Intel® Graphics Performance Analyzers Cookbook

ID 767264
Date 9/28/2023
Public

A newer version of this document is available. Customers should click here to go to the newest version.

Optimize Shader Execution

Shader is a program, which handles programmable graphics pipeline stages or performs general-purpose computations on a GPU. Shaders are executed on execution units (EUs) of the GEN architecture.
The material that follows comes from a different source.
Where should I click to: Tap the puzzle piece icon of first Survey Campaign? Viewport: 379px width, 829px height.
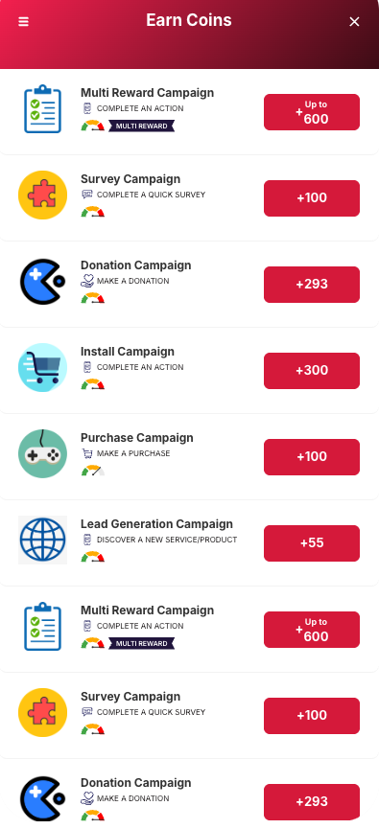tap(43, 196)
In each EU, the primary computation units are a pair of SIMD (Single Instruction, Multiple Data) floating-point units (FPUs). FPU0 processes floating point and integers operations, FPU1 can perform floating point operations and extended math instructions so it is also referred as Extended Math (EM) unit.
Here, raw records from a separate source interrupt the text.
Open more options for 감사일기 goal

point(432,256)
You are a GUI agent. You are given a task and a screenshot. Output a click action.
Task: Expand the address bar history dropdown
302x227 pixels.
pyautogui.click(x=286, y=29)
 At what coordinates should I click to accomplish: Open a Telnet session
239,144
To detect that Shader Execution is a bottleneck, the Intel® GPAGraphics Frame Analyzer checks if an FPU pipes load is more than 90 percent. Usually, the Shader Execution bottleneck is caused by Pixel and Compute shaders that perform complex computations and are executed many times.

Metric Name Description
EU Array / Pipes: EU FPU0 Pipe Active Percentage of time the Floating Point Unit (FPU) pipe is actively executing instructions.
EU Array / Pipes: EU FPU1 Pipe Active Percentage of time the Extended Math (EM) pipe is active executing instructions.
NOTE:
Families of Intel® Xe graphics products starting with Intel® Arc™ Alchemist (formerly DG2) and newer generations feature GPU architecture terminology that shifts from legacy terms. For more information on the terminology changes and to understand their mapping with legacy content, see GPU Architecture Terminology for Intel® Xe Graphics.
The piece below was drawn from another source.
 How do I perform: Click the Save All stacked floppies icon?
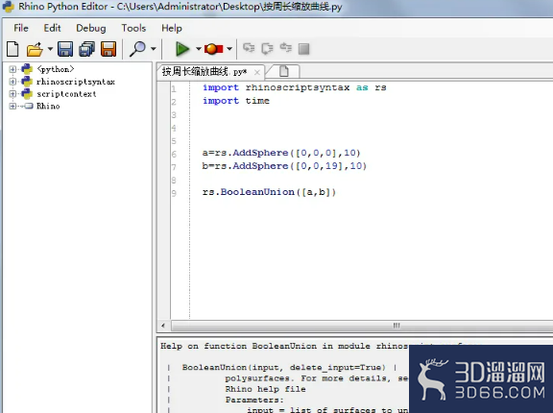click(x=86, y=49)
When EU Array / Pipes: EU FPU0 Pipe Active or EU Array / Pipes: EU FPU1 Pipe Active are above 90 percent, it can indicate that the primary hotspot is due to the number of instructions per clock (IPC). If so, adjust shader algorithms to reduce unnecessary instructions or implement using more efficient instructions to improve IPC. For IPC-limited pixel shaders, ensure maximum throughput by limiting shader temporary registers to ≤ 16.

NOTE:
The recipe describes how to optimize the Shader Execution bottleneck on a particular sample. Some of these optimizations can be applied to real-world graphics applications.

Ingredients

To optimize the Shader Execution bottleneck, you need the following:

  • Application: Microsoft D3D12Multithreading sample: https://github.com/microsoft/DirectX-Graphics-Samples/tree/master/Samples/Desktop/D3D12Multithreading
  • Tool: Intel® GPAGraphics Frame Analyzer
    NOTE:

    To download a free copy of the Intel® Graphics Performance Analyzers toolkit, visit the Intel® GPA product page.

  • Operating System: Windows* 10
  • GPU: Intel® Processor Graphics Gen9 and higher
  • API: DirectX* 11/12

Define Code Portions to Optimize

To find potential hotspots in the shader, do the following:

  1. Open the event with the discovered Shader Execution bottleneck in the Graphics Frame Analyzer Resource Viewer by selecting this event on the Main bar chart.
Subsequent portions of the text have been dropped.